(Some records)
^^^^^^^^

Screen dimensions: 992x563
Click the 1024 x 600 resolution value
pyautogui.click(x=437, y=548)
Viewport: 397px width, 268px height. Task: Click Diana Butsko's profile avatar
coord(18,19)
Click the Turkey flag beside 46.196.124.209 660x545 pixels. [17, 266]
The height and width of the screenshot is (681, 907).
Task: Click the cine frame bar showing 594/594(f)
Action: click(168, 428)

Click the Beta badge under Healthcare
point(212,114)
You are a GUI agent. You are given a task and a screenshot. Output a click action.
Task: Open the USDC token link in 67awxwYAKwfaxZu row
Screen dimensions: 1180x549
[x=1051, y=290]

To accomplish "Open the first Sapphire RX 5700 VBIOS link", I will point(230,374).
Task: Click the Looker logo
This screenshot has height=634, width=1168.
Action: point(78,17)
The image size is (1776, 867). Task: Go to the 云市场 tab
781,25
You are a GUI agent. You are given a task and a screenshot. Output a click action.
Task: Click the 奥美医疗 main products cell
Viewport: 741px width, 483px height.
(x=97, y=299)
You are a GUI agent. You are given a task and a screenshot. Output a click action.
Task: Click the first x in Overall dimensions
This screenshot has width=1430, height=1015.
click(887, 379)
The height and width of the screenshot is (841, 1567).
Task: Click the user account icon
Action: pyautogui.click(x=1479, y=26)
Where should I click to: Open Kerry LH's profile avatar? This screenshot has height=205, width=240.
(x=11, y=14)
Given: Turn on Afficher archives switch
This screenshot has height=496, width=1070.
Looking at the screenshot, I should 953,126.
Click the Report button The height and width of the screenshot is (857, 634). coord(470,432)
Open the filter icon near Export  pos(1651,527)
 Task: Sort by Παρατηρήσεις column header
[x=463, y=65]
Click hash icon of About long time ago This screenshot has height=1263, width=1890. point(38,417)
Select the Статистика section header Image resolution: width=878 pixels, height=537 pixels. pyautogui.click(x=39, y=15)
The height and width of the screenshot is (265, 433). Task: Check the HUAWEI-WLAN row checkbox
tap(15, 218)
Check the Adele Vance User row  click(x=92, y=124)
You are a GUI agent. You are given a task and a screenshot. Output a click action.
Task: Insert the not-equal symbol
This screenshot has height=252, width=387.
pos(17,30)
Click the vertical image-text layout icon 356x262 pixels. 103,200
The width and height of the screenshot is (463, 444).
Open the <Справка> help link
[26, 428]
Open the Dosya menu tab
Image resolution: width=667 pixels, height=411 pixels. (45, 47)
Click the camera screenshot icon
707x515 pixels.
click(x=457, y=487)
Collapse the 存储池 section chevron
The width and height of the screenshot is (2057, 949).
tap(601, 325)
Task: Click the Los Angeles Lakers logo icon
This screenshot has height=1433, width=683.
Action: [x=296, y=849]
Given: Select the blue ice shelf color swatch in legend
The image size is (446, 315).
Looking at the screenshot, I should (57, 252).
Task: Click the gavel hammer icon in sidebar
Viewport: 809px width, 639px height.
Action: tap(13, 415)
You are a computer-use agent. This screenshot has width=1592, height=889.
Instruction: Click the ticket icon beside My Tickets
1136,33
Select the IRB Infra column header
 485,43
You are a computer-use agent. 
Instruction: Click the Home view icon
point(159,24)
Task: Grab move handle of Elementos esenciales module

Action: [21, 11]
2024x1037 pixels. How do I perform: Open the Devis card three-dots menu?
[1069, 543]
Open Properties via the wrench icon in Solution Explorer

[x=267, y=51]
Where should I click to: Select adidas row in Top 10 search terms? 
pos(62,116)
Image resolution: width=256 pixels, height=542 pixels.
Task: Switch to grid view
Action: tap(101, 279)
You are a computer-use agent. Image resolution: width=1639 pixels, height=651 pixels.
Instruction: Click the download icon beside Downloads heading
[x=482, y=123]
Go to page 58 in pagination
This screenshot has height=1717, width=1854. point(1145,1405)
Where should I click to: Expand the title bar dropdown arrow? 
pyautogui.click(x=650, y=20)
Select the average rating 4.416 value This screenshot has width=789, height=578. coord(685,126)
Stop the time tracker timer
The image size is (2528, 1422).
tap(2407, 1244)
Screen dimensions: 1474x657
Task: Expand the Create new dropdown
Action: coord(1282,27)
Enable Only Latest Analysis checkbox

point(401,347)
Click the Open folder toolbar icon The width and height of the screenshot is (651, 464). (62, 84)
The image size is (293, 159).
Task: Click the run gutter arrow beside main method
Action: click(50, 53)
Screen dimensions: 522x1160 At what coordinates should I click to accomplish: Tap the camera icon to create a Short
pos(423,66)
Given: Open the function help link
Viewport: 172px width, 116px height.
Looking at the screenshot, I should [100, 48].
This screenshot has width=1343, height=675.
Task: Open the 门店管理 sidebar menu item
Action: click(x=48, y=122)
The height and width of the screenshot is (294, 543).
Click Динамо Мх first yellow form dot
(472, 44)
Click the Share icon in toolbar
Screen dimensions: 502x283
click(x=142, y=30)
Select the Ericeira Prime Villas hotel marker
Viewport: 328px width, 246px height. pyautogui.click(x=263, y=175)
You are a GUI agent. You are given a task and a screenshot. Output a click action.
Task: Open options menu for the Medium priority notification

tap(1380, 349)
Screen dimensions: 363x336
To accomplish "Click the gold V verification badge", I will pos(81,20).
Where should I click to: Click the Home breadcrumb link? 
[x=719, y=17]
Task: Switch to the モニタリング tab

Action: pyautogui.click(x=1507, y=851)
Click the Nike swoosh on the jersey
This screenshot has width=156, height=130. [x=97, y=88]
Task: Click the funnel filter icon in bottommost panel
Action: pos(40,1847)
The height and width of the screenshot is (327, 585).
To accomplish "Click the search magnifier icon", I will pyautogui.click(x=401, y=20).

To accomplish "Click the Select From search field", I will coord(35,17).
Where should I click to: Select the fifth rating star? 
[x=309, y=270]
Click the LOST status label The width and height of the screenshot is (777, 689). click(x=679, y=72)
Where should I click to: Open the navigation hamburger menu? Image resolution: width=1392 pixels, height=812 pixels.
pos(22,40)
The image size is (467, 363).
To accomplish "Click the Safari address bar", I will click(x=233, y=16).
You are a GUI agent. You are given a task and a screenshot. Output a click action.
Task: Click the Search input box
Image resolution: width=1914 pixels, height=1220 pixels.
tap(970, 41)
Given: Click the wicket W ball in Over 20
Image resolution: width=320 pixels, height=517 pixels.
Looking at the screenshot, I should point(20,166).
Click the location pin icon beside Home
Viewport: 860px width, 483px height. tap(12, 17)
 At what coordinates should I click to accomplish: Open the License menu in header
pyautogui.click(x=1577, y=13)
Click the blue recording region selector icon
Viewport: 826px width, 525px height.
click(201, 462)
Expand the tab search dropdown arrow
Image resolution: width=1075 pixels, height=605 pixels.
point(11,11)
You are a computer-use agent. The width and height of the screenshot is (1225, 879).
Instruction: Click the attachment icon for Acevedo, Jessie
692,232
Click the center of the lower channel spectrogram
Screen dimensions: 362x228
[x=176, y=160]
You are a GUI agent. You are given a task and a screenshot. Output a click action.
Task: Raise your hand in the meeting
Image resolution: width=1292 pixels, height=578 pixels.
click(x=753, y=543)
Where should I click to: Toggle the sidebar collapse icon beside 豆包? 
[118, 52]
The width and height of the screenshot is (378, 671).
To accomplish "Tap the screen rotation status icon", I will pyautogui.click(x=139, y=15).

^^^^^^^^

* [Problem requirements] Rewrite the part of the records that opens with the line containing "Given: Click the wicket W ball in Over 20" and closes with the line containing "[x=176, y=160]", changing "Image resolution" to "Image size" and leaving everything else unchanged.

* [Answer to the task]
Given: Click the wicket W ball in Over 20
Image size: width=320 pixels, height=517 pixels.
Looking at the screenshot, I should point(20,166).
Click the location pin icon beside Home
Viewport: 860px width, 483px height. tap(12, 17)
 At what coordinates should I click to accomplish: Open the License menu in header
pyautogui.click(x=1577, y=13)
Click the blue recording region selector icon
Viewport: 826px width, 525px height.
click(201, 462)
Expand the tab search dropdown arrow
Image size: width=1075 pixels, height=605 pixels.
point(11,11)
You are a computer-use agent. The width and height of the screenshot is (1225, 879).
Instruction: Click the attachment icon for Acevedo, Jessie
692,232
Click the center of the lower channel spectrogram
Screen dimensions: 362x228
[x=176, y=160]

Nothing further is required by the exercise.